## DATA SUPPLIED
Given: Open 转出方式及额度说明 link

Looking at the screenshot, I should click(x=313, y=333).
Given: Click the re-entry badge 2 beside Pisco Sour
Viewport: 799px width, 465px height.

* * *

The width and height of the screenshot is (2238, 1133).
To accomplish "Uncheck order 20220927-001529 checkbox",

## THE EXERCISE
Repeat every line of the entries from the one containing "Given: Open 转出方式及额度说明 link" down to the one containing "Viewport: 799px width, 465px height.", including both of those lines.

## TASK ANSWER
Given: Open 转出方式及额度说明 link

Looking at the screenshot, I should click(x=313, y=333).
Given: Click the re-entry badge 2 beside Pisco Sour
Viewport: 799px width, 465px height.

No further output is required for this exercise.